START Task inputs

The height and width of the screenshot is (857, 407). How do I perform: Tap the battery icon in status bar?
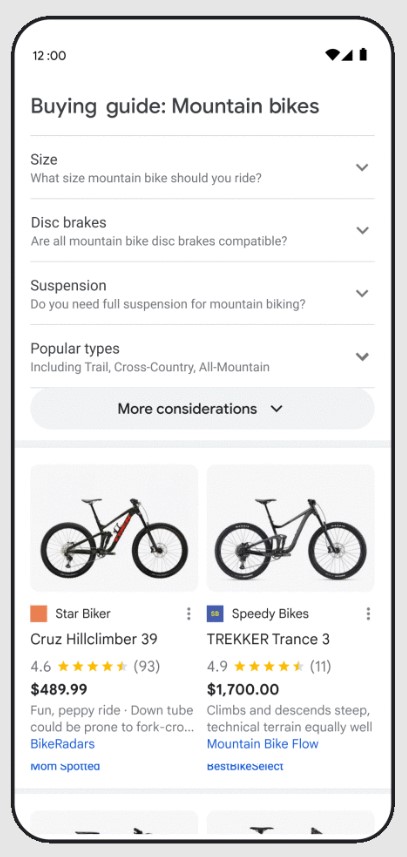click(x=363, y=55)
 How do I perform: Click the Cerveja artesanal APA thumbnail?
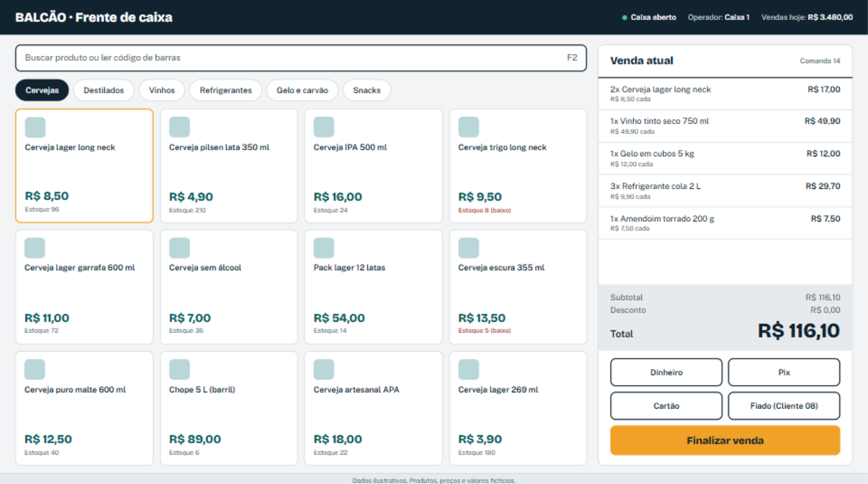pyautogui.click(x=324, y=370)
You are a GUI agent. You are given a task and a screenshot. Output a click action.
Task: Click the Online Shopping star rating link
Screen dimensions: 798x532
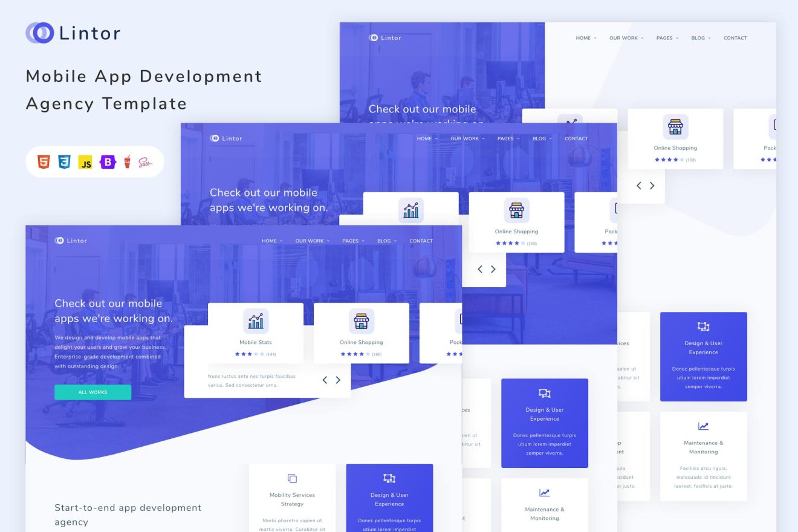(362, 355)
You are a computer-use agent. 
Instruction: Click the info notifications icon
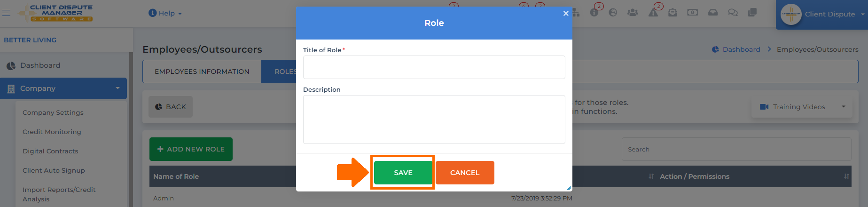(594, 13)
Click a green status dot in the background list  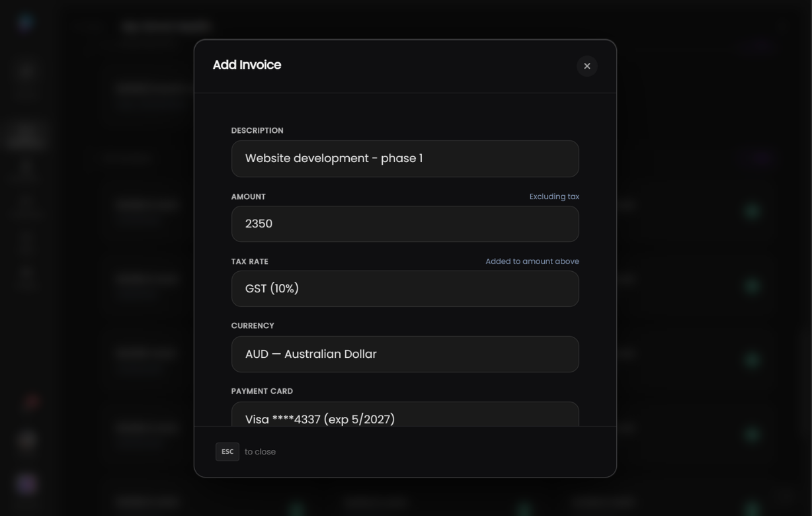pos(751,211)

END Task inputs
START Task inputs

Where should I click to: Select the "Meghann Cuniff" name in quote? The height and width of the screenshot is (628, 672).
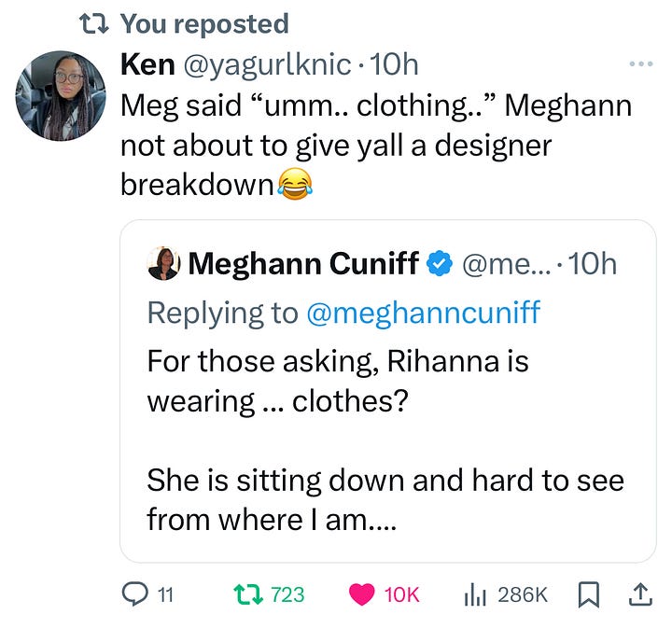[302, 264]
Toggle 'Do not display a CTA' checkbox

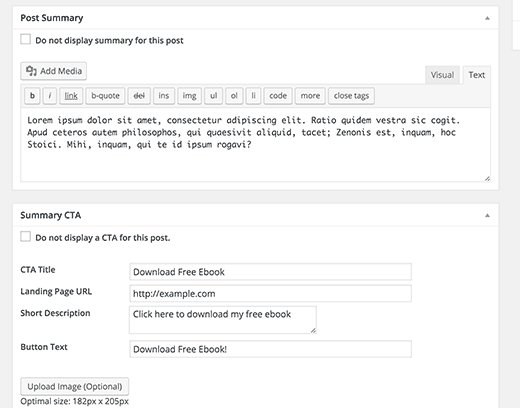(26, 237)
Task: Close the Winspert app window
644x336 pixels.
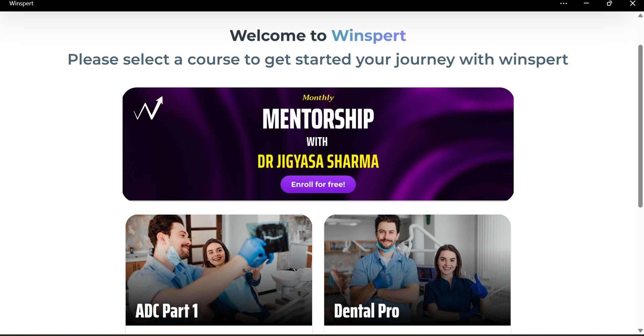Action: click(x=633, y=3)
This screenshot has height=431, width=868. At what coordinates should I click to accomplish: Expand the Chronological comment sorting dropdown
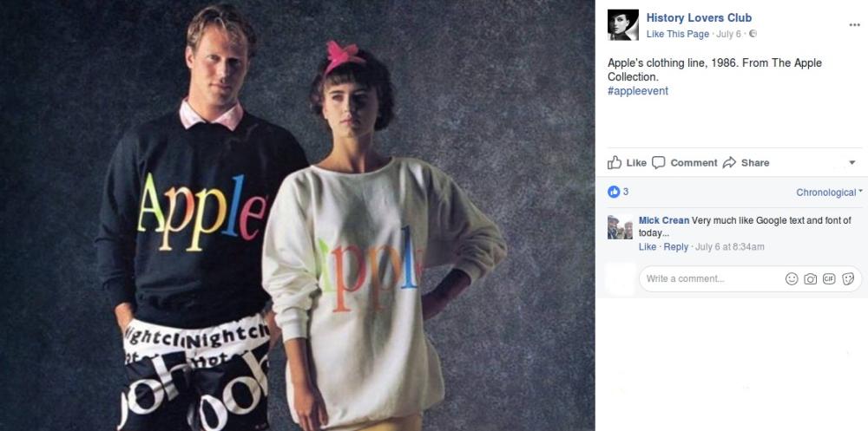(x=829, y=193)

END Task inputs
START Task inputs

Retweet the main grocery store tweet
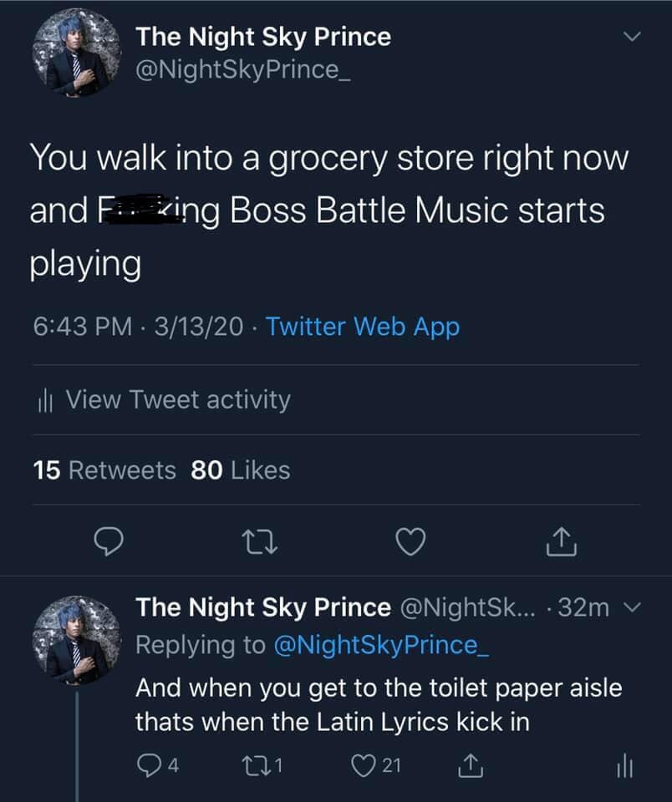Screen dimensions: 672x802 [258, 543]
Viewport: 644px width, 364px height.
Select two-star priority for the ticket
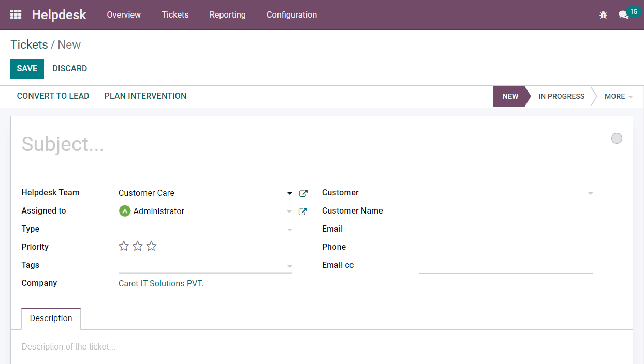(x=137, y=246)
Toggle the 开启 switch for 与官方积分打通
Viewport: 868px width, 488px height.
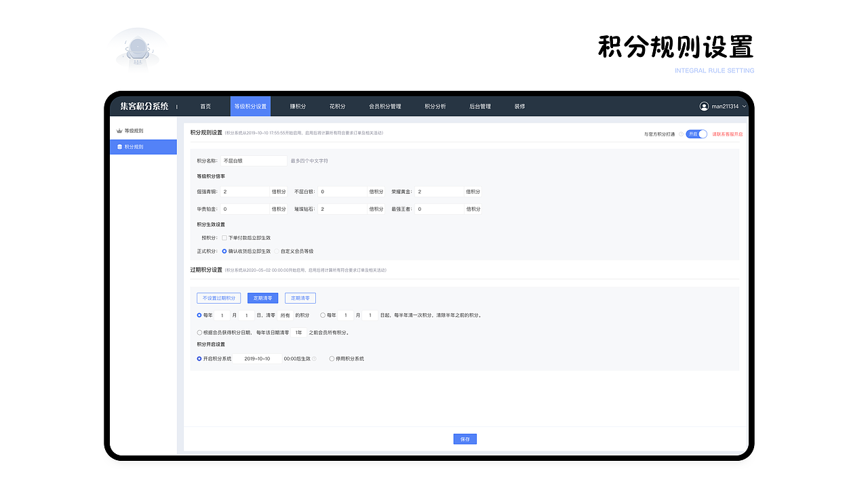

END Task inputs

Activity> Looking above, find the stretch of lines that opens with the one holding "Retweet the main grocery store tweet" and closes with the one holding "Viewport: 868px width, 488px height.". Copy it exactly, pictures excluded.

Response box>
Retweet the main grocery store tweet
Screen dimensions: 672x802 [258, 543]
Viewport: 644px width, 364px height.
Select two-star priority for the ticket
(x=137, y=246)
Toggle the 开启 switch for 与官方积分打通
Viewport: 868px width, 488px height.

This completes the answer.